Knowing when and how to delegate work is a critical part of running a business. According to a report by Onpay, 41% of small business owners choose to handle HR themselves. Human resources is perhaps one of the smartest delegation choices an employer can make. If you’re still unsure, here are four warning signs that outsourcing human resources may be your best strategy.
1. You’re spending too much time managing HR problems
If you’re the person in charge of HR, you have to spend significant time on HR tasks which means you have less time to focus on other high-value strategies and initiatives. Similarly, if another employee is handling HR, they have to split their time as well. But no matter who is managing HR in-house, all employee-related matters are solely the responsibility of your business.
According to the Ad Hoc Human Resource Management study, 70% of small businesses add HR to the workload of employees who manage it on an ad-hoc basis in addition to their primary job.
The more time you spend trying to learn about employment law, the less you spend doing what your business does. When you outsource human resources, you pay someone else to deal with employment-related tasks, freeing up your team to focus on actual revenue-generating work.
As the business owner, you know what it’s like to wear many hats, especially when you were first starting out. But if you’re continuing to manage HR alone, this leaves you with far less capacity to focus on the strategies, initiatives, and goals that will help your business succeed and be more competitive.
2. You’re worried about your exposure to risk
You or your human resources manager must be aware of business liabilities that exist when it comes to hiring or terminating workers or overseeing employee pay. By outsourcing, businesses can hand off responsibility to someone who is specifically trained in the practical and legal aspects of human resources. The cost of just one tax reporting violation could pay for a year of outsourced human resources.
Handling HR yourself may seem like a good idea…until it isn’t. If you run into a problem, suddenly you have to devote more time than you can realistically spare to take care of it. And that’s assuming that you have the right knowledge (or access to it) to solve the problem appropriately.
3. You need to save money
Ideally, you have a dedicated HR professional on staff— and possibly even a whole team—to manage HR. Ideally, you’d have someone for each function of HR, from payroll to hiring to policies and other areas. But this isn’t always the case, especially in a smaller operation with limited resources. Having a fully staffed HR team is costly. Human resource experts can be expensive and just one on staff typically isn’t enough to hire, manage, and retain your staff and company culture.

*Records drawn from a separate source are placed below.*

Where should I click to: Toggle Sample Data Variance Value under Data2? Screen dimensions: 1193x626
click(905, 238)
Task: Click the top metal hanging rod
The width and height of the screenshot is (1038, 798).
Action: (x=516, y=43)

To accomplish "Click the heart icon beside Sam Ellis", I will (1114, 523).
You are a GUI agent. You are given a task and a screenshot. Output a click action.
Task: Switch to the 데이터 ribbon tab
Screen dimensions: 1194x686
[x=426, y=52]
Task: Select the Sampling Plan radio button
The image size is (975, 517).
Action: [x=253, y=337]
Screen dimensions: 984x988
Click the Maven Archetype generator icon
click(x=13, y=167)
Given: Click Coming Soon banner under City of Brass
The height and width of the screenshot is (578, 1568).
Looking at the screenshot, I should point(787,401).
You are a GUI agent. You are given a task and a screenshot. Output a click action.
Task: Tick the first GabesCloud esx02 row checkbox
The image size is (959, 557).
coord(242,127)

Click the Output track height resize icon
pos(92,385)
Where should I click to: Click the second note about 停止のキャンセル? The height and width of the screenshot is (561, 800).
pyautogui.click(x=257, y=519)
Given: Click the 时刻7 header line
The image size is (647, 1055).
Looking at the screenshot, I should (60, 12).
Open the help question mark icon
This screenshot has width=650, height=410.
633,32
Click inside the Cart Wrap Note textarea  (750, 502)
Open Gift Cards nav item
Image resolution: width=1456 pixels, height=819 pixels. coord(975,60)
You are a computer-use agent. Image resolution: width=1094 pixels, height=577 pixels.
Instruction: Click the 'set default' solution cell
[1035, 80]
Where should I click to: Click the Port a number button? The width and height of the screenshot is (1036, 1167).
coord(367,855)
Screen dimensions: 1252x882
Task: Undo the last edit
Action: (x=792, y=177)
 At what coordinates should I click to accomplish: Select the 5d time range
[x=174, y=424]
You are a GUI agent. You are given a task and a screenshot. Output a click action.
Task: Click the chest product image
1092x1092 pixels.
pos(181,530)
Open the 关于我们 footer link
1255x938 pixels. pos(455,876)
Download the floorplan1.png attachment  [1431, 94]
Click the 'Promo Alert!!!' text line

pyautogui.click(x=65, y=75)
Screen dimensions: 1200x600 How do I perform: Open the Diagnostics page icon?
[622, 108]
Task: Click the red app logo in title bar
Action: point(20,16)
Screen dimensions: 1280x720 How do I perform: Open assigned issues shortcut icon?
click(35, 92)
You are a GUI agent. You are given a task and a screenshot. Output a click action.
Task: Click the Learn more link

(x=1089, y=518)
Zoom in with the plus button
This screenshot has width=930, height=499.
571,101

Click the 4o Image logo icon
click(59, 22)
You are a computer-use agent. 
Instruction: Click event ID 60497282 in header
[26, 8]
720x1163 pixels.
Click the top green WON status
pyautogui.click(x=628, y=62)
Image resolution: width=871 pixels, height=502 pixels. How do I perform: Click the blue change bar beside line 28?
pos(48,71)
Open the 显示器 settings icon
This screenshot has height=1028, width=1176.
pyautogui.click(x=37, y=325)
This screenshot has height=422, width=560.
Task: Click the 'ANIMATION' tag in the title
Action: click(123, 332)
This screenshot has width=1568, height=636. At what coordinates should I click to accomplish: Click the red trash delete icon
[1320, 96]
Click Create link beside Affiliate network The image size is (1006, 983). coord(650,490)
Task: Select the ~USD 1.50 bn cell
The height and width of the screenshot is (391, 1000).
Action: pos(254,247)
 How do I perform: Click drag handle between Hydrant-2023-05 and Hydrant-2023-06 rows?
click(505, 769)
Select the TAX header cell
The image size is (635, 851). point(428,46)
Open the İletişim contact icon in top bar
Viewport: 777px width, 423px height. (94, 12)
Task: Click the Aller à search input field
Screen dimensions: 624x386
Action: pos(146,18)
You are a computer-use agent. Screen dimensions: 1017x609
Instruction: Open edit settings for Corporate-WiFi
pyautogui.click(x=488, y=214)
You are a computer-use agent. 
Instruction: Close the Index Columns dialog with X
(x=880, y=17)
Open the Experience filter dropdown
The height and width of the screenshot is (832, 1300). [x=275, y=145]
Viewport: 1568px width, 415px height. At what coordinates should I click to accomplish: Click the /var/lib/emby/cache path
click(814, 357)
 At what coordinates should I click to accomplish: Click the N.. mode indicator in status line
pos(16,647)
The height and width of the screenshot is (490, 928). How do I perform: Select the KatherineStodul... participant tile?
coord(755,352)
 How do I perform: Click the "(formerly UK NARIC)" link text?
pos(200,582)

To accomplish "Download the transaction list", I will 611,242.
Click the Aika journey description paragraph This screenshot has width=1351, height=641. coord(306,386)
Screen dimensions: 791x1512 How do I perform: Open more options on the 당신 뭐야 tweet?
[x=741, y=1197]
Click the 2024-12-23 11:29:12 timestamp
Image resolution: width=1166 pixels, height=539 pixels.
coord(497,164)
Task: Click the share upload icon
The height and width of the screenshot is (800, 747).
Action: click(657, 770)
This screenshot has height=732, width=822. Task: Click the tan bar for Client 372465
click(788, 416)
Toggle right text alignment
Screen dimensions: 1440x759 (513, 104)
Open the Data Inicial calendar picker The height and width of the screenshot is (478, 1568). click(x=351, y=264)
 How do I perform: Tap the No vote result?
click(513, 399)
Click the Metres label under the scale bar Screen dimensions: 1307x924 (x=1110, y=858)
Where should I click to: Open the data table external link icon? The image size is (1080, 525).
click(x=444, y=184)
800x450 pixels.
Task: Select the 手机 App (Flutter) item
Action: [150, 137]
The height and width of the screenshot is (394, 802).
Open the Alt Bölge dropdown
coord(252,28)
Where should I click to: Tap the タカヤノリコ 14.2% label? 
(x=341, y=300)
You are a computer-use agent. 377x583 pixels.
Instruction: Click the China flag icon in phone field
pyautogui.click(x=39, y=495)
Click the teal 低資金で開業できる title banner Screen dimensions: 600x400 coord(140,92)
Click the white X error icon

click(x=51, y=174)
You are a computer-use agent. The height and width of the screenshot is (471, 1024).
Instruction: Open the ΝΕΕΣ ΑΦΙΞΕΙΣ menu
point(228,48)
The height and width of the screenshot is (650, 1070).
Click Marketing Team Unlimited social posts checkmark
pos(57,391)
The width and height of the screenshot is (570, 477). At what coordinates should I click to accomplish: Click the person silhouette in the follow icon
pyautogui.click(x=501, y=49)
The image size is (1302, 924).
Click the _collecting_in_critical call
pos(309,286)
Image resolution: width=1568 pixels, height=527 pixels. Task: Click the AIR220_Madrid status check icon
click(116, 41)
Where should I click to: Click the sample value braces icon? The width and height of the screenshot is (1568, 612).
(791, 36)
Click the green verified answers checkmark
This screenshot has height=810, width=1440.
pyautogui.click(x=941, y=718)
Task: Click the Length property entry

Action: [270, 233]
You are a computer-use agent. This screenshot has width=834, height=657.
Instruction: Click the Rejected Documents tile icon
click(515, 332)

When you have an expert third-party partner handling your company’s human resources responsibilities, you spend money, but you also gain time to devote to your core business functions. Plus, as mentioned above, you reduce your exposure to legal risks. The overall effect is a healthier bottom line.
4. You can’t respond to changes as quickly as you need
We learned in the era of COVID-19, businesses must act fast. Survival depends on speed. Even if you have an HR team, there could still be portions of the work that are particularly challenging and require more time or expertise than the team has available, which means other high-value tasks could end up on the back burner.